Pour cela, plusieurs technologies peuvent être combinées :
- GPS ou GNSS pour une position globale
- capteurs inertiels pour suivre les mouvements
- caméras ou lidar pour se repérer dans l’environnement
- odométrie pour mesurer les déplacements
Dans les environnements industriels, on évite généralement de dépendre d’un seul capteur. La redondance est essentielle pour garantir la précision et la robustesse.
Navigation autonome : se déplacer sans intervention directe
La navigation autonome, c’est la capacité d’un système à se déplacer seul dans un environnement donné.
Contrairement à une idée reçue, il ne s’agit pas d’une seule technologie, mais d’un ensemble cohérent :
- des capteurs (caméras, lidar, radar, GPS…)
- des logiciels capables de comprendre l’environnement
- des algorithmes qui décident du chemin à suivre
- des systèmes qui pilotent physiquement le véhicule
C’est cette combinaison qui permet aujourd’hui à des robots logistiques de circuler dans des entrepôts, ou à des engins industriels d’assister les opérateurs dans leurs manœuvres.
Perception : donner du sens aux données
La perception est souvent la première brique du système.
Concrètement, c’est le moment où la machine transforme des données brutes en compréhension exploitable.

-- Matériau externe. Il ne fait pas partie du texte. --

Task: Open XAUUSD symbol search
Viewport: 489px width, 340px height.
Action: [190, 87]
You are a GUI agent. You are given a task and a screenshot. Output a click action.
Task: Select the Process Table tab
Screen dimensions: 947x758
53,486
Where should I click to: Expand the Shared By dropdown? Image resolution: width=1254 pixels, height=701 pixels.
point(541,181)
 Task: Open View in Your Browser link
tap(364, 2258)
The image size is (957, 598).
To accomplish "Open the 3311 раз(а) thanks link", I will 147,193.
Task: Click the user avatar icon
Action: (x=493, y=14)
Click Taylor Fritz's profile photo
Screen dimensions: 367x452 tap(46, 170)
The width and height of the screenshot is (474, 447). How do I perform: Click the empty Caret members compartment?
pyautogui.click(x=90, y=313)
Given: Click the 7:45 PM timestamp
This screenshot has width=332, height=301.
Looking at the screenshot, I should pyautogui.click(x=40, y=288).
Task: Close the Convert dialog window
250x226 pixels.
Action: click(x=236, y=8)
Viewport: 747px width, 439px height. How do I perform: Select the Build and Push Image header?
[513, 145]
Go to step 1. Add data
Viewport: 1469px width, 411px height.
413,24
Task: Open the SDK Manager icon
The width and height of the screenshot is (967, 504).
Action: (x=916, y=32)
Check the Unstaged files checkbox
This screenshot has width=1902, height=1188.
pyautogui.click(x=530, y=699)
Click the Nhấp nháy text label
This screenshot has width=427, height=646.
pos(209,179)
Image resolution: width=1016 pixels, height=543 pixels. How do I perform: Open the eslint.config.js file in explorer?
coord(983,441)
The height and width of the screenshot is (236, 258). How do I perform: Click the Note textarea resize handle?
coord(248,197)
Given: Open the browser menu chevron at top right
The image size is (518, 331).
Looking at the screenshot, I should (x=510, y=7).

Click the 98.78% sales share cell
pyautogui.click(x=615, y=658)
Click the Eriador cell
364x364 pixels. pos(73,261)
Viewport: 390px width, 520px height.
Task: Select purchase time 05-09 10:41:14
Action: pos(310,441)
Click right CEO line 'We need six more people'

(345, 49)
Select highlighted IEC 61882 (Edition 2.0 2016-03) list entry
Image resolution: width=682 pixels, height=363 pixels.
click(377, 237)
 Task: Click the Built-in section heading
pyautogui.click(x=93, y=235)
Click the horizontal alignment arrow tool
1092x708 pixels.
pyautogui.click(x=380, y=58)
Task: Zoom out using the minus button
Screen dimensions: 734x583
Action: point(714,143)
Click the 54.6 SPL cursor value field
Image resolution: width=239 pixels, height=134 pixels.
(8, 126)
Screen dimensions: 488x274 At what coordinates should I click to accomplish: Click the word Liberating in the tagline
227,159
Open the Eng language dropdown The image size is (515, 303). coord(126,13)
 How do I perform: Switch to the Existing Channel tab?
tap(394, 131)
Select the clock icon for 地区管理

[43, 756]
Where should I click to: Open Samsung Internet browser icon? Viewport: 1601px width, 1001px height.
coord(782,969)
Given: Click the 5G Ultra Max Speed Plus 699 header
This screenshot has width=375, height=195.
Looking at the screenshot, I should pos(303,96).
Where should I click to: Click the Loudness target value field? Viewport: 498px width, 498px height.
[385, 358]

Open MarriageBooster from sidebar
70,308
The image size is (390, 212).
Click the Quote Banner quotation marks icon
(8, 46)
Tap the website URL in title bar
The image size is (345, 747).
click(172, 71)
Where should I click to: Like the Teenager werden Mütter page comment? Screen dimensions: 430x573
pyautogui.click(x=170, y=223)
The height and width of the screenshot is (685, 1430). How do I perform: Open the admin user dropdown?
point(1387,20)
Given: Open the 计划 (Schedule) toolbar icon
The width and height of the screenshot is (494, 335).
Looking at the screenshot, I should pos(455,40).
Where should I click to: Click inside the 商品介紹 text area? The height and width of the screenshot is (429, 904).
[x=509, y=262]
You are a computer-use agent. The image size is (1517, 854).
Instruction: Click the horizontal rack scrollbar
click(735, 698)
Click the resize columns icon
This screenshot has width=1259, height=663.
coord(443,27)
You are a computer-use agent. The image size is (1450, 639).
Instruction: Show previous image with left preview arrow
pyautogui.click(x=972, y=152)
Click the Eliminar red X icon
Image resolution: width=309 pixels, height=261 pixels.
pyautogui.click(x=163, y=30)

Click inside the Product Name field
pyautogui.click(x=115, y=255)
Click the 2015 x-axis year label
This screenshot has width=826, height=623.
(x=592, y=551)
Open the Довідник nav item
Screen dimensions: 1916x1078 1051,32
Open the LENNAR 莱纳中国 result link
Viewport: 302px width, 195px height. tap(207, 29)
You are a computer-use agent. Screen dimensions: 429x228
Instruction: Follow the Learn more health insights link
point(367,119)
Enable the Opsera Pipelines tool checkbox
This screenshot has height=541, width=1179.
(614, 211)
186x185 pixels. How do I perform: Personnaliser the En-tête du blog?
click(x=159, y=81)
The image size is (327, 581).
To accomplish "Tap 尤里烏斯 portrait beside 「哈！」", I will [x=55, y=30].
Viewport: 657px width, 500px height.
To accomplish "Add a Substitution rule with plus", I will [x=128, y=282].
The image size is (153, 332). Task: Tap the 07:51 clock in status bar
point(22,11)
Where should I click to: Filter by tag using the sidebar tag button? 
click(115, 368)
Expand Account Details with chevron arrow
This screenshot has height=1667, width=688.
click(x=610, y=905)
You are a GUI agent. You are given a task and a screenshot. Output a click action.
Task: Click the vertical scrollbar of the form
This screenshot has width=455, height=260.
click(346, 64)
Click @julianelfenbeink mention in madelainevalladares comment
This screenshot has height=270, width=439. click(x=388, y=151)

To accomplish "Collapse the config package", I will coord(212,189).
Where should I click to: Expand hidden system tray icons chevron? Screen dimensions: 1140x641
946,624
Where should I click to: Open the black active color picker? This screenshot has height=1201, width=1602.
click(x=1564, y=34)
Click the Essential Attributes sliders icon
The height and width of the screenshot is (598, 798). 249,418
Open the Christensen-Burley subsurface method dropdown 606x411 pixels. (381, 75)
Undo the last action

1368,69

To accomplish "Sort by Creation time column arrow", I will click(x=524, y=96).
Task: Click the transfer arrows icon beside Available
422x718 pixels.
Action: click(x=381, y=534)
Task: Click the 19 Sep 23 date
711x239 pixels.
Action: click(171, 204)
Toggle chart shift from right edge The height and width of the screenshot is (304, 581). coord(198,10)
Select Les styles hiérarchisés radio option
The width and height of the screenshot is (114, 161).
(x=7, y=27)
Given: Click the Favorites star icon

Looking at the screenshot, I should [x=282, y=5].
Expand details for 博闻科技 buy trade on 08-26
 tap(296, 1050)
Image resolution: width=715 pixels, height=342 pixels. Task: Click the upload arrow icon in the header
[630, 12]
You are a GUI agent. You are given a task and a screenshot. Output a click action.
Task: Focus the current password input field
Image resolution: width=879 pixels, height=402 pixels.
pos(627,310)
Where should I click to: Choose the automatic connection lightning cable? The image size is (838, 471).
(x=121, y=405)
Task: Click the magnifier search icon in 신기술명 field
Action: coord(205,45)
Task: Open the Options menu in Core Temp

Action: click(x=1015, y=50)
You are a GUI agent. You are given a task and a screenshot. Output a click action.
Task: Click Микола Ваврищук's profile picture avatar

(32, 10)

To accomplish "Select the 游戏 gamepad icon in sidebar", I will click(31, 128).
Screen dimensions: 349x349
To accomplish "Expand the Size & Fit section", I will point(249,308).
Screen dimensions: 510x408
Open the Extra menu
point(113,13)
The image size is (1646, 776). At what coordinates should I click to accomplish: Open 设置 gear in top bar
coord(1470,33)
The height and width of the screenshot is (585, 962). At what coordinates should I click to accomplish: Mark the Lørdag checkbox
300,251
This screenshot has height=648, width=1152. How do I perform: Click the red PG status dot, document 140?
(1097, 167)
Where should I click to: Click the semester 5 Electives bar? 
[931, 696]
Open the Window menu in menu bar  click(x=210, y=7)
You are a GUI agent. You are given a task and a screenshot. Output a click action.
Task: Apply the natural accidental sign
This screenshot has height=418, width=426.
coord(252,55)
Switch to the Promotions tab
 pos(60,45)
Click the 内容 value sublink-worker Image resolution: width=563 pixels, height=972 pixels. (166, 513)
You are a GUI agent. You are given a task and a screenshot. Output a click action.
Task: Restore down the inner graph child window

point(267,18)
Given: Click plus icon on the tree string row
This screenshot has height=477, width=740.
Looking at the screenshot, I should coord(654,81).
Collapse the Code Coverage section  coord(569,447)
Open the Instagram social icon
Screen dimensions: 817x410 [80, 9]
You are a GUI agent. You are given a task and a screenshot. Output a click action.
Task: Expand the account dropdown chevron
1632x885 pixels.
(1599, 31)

Une image devient un obstacle, une forme devient une personne, une zone devient praticable ou non.
C’est une étape clé : sans perception fiable, toutes les décisions prises ensuite sont fragiles.
Planification de trajectoire : choisir le bon chemin
Une fois que la machine perçoit son environnement et sait où elle se trouve, il reste à décider comment se déplacer.
La planification de trajectoire consiste à calculer le chemin optimal en tenant compte :
- des obstacles
- de la carte
- des contraintes du véhicule (vitesse, rayon de braquage, stabilité…)
Ce n’est pas seulement une question d’efficacité. C’est aussi un enjeu de sécurité et de fluidité des opérations.
SLAM : se localiser tout en découvrant
Le SLAM (Simultaneous Localization and Mapping) est une approche particulièrement intéressante.
L’idée est simple sur le papier : la machine construit sa carte tout en se localisant dedans.
C’est indispensable dans des environnements :
- inconnus
- changeants
- non structurés
On retrouve cette technologie dans de nombreux cas concrets, des robots mobiles aux drones, en passant par certains équipements industriels.
Téléopération : garder l’humain dans la boucle
L’autonomie totale n’est pas toujours souhaitée, ni même possible.
La téléopération permet à un opérateur de prendre le contrôle à distance, avec un retour vidéo et des interfaces dédiées.
C’est particulièrement utile dans :
- des environnements dangereux
- des situations complexes
- des phases de transition vers plus d’autonomie
Dans la pratique, beaucoup de systèmes combinent autonomie et supervision humaine.
Vision industrielle : quand les machines apprennent à voir
La vision industrielle regroupe l’ensemble des technologies qui permettent à une machine d’interpréter ce qui se passe autour d’elle grâce à des capteurs visuels, le plus souvent des caméras.
Mais capter une image ne suffit pas. Tout l’enjeu est dans le traitement. Les algorithmes vont analyser ces images pour en extraire des informations utiles :
- repérer un obstacle sur une trajectoire
- identifier un objet ou un équipement
- estimer une distance
- détecter une présence humaine
Dans la pratique, c’est ce qui permet par exemple à un robot de ne pas entrer en collision, ou à une machine de positionner précisément une charge.
Au-delà de la performance, c’est aussi un levier majeur pour améliorer la sécurité et automatiser des tâches jusque-là dépendantes de l’humain.